Tüketim toplumunun en belirgin özelliği kolay harcama özelliğidir. Her şeyin en yenisi her şeyin en iyisi mantığı pervasızca harcama hastalığını doğuruyor.

 Maddenin kolay elde edilir ve kolay tüketilir olması manevi boşlukları da beraberinde getiriyor.

 Manevi olarak kolay vazgeçme, hızlıca silme, hemen unutma ve yenisini kolayca bulma isteğimiz ne yazık ki sosyal çevremizde büyük tahribatlara yol açmaktadır.

 İnsan kazanmak değiminin önemini yitirdiği bir çağda yaşamak zorun da ötesinde. Gönüller maddeyle mutlu olalı ya da mutlu olduğunu zannedeli elindeki, kalbindeki ve etrafındaki insanları kolayca harcayabiliyor.

 Ne akrabalık bağı ne arkadaşlık hukuku ne komşuluk ilişkisi hiçbiri kadim olma yolunda değil. Hatta aile içindeki kişilerin birbiriyle olan bağı kopmaya hazır bekleyen ince bir ipler misali...

 Tahammül etme yeteneğini yitiren bizler, boz boz harca hayat felsefesiyle yaşamanın verdiği rahatlık ile insanların küçük bir açığını bulmakta dedektif olmuşuz.

 Açık bulup o açığı olabildiğince büyütmekten, kusur arayıp yaymaktan, hataları görmezden gelmek yerine mercekle incelemekten kendi hatalarımızı görme şansını kaçırıyoruz.

 Yıllarca emek verip kurulan dostlukları tek kelimeyle silme, yok etme ve bozma cüreti yüreğimizin plastik bir tabakayla kaplandığı açık açık gösteriyor.

 Plastikten kastım yap/ay yap/macık sevgilerdir.
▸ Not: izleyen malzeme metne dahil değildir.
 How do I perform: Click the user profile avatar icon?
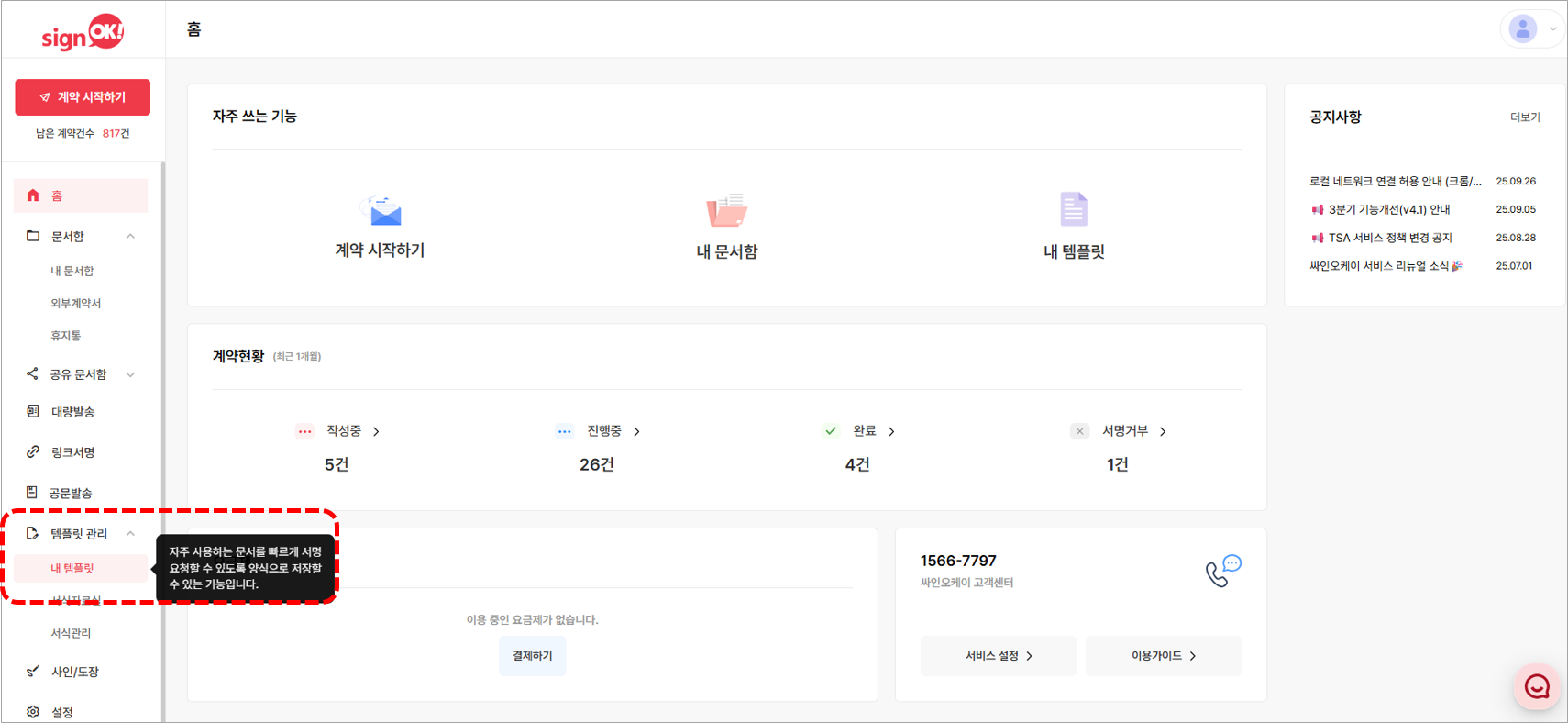(x=1522, y=29)
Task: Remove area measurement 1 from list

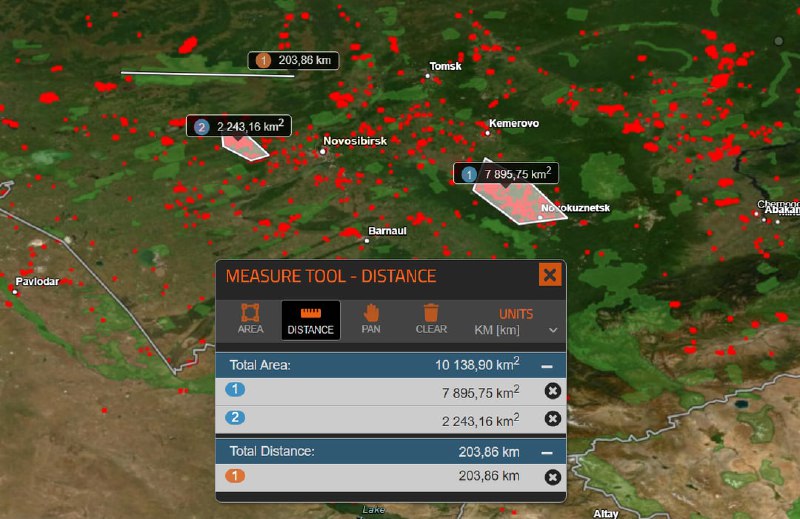Action: [553, 391]
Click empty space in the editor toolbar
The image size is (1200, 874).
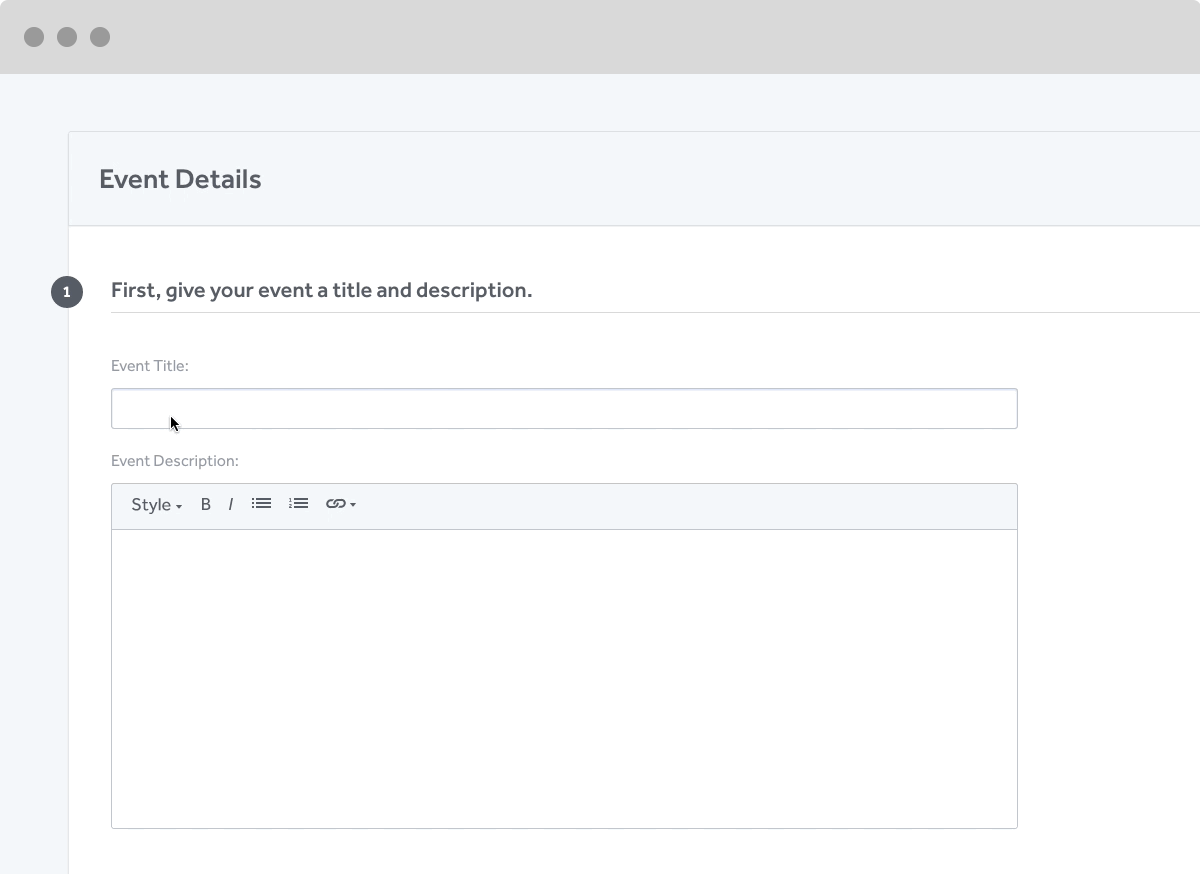[680, 506]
Canım cicimin havada uçuştuğu içi boş nice kelimeler tüketiliyor gösteriş yüklü gemiler misali yürütülen sevgiler için.

 Tüketim gemi, kapitalist sistem kaptan, bizler de bu geminin yorgun yolcuları… Dostlar bizi gemide görsün telaşından hakiki dostlarımızı kıyıda köşede bıraktığımızı yıllar sonra fark ediyoruz. Allah için birbirini seven, iyi günde kötü günde yanımızda ‘’hesapsız’’ olan kıyıdaki dostlar; anne, baba, eş, dost, akraba…

 Gerçek dostluk yerini gösteriş dostluğuna bırakmış durumda. Tüketim toplumu maddeyi tüketerek mutlu olmayı öğrettiği gibi insanları da kolayca tüketerek mutlu olmayı öğretiyor. Fakat bu öğretinin doğurduğu olumsuz sonuçlar huzursuzluğu da beraberinde getiriyor.
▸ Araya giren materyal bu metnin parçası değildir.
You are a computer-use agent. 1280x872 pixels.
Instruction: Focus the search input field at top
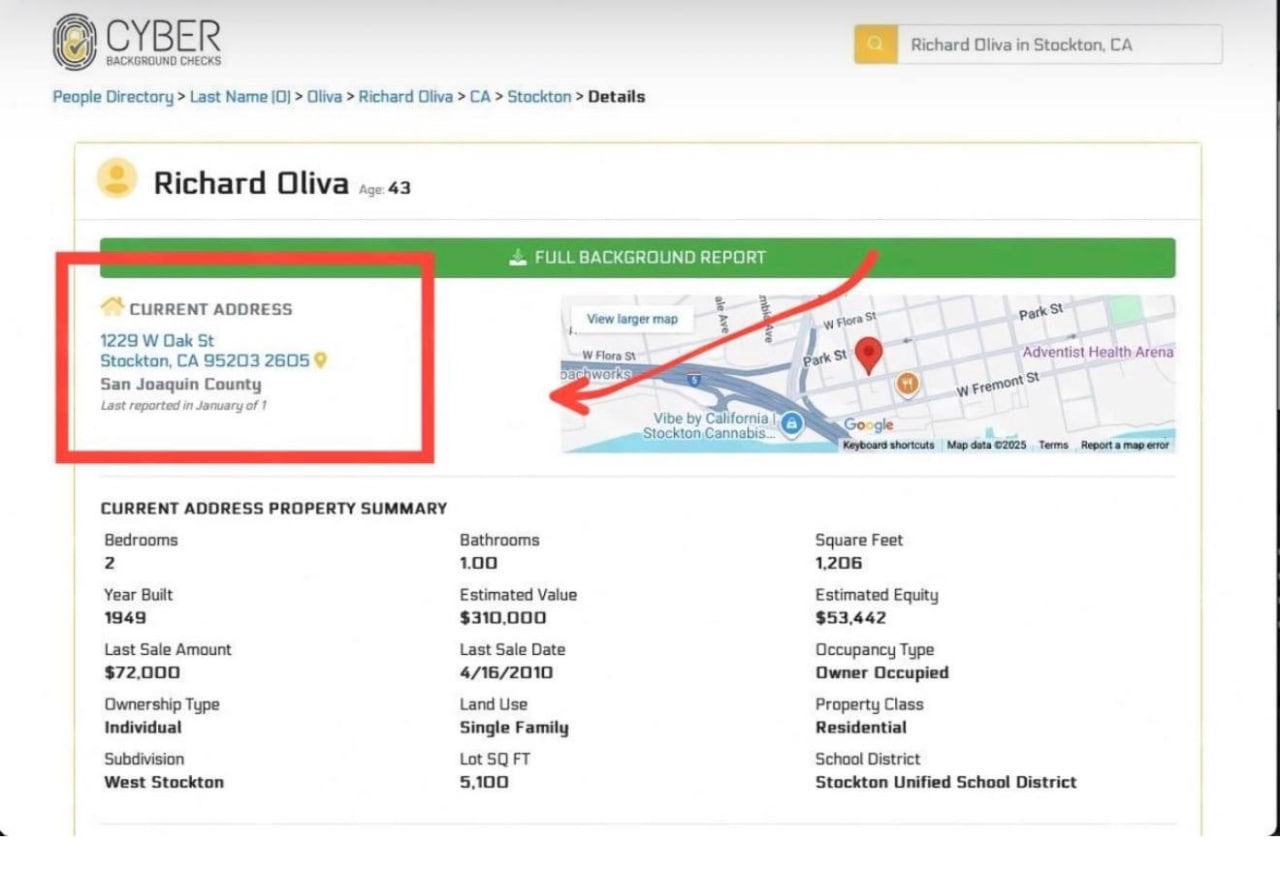(x=1058, y=45)
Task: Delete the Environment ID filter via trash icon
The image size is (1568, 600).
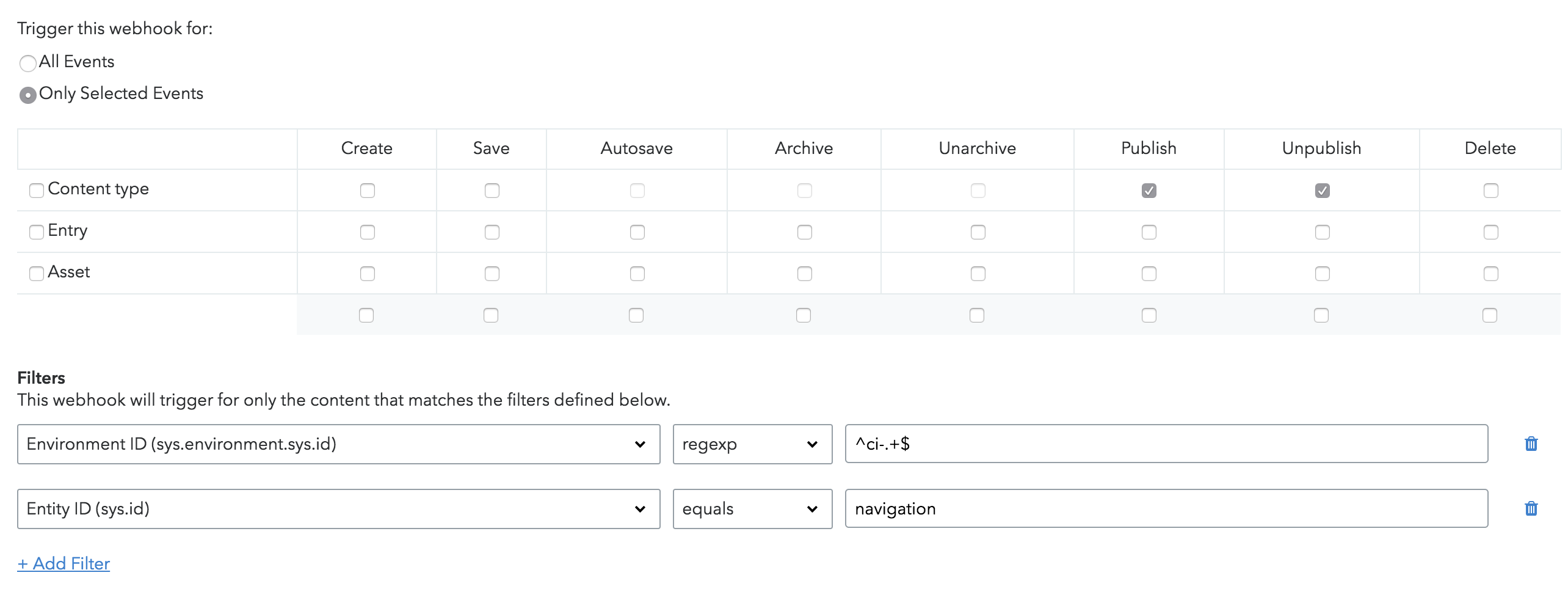Action: pos(1531,444)
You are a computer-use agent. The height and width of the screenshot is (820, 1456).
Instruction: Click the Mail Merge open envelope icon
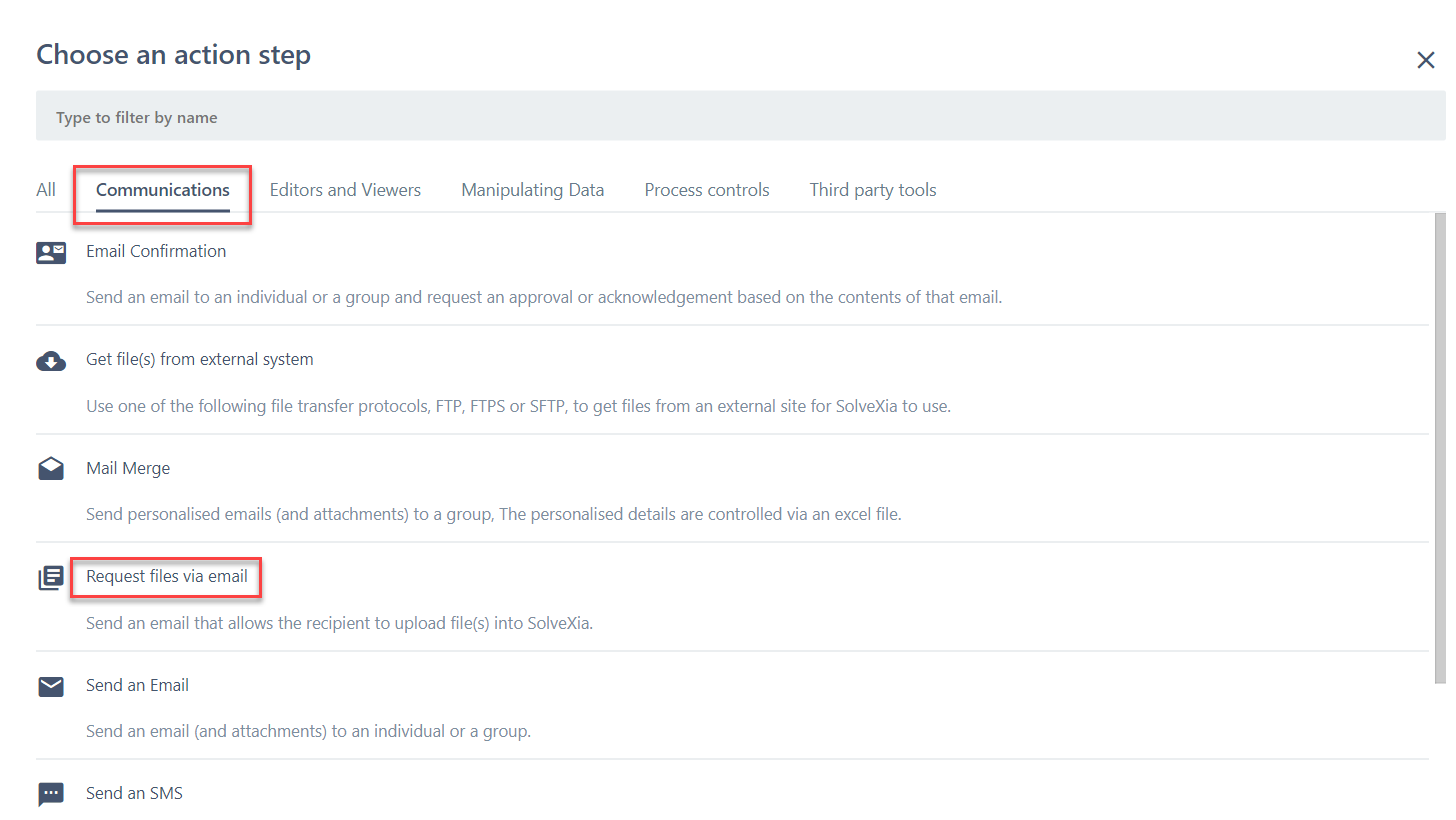[x=51, y=469]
 Kalp kırmak özgüvenden kaynaklı bir marifet sanılmakta. Hazır cevap olmak çok ayrı bir özellik olmuş. Nerede kaldı insanlar kırılmasın diye susma erdemiyle yaşamak? Ne zaman tükettik etrafımızdaki insanları?

 Tüketim toplumu olduk diye mi bu kadar kolay harcayabiliyoruz maddeyi, manayı, insanı?
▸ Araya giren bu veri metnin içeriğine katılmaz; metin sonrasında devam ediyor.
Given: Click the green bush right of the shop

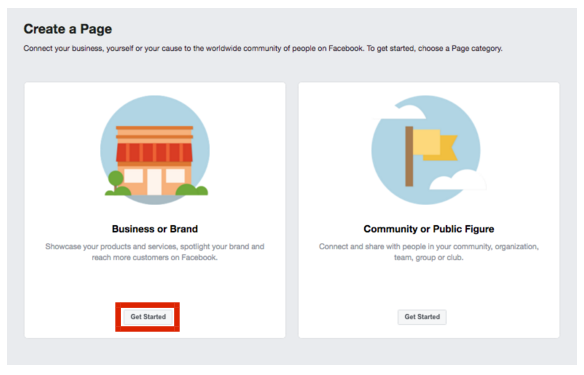Looking at the screenshot, I should [x=192, y=190].
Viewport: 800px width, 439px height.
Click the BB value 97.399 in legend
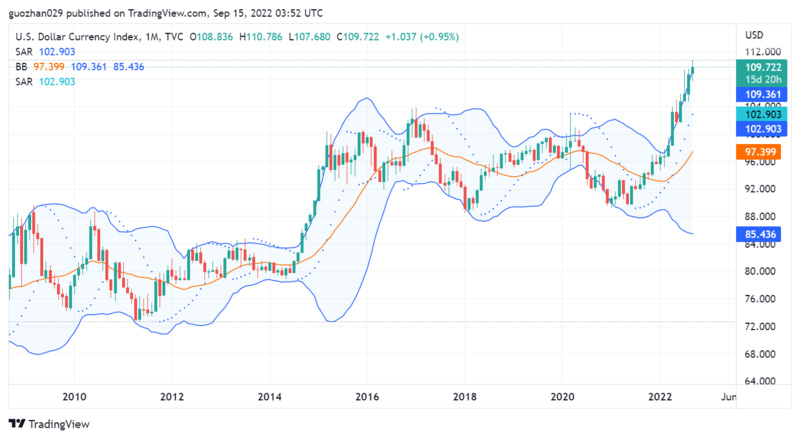click(49, 66)
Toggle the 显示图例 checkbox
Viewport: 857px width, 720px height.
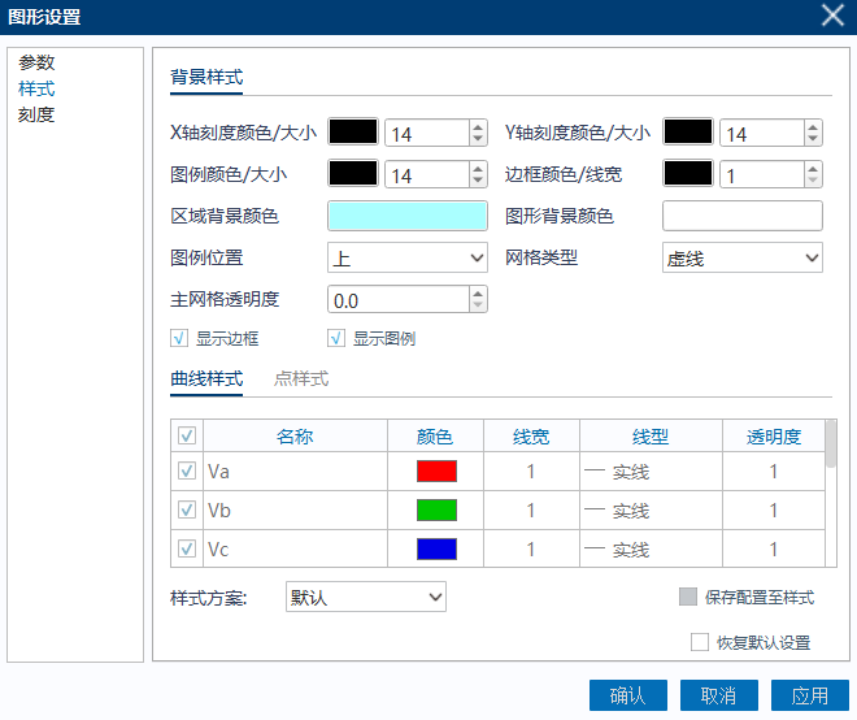337,338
 Doyuramadığımız gözlerimiz sevgiyle bakmayı unuttu diye mi kör oldu insana, insanlığa? Ah bu cevabından kaçmayı tercih ettiğimiz sorular! Yine karşımıza çıkıyor olur olmaz her yerde. Kulaklar kulaklıklardaki sese ritim tutalı sokağın sesine sağır kaldı.

  Sözün kısası tükete tükete tükeniyoruz değerli dostlarım. Harcadıkça harcanıyoruz. Maddeyle sarmaş dolaş hallerimiz insanla ve insanlıkla aramızı açtı. Onu bir amaç haline getirdiğimizden bu yana tükenmeye başladık. Kapitalist sisteme ayak uydurma sevdasından tükettikçe de tükenmeye devam edeceğiz. Ne zaman diye sormayın. İşte biz bugün tükeniyoruz.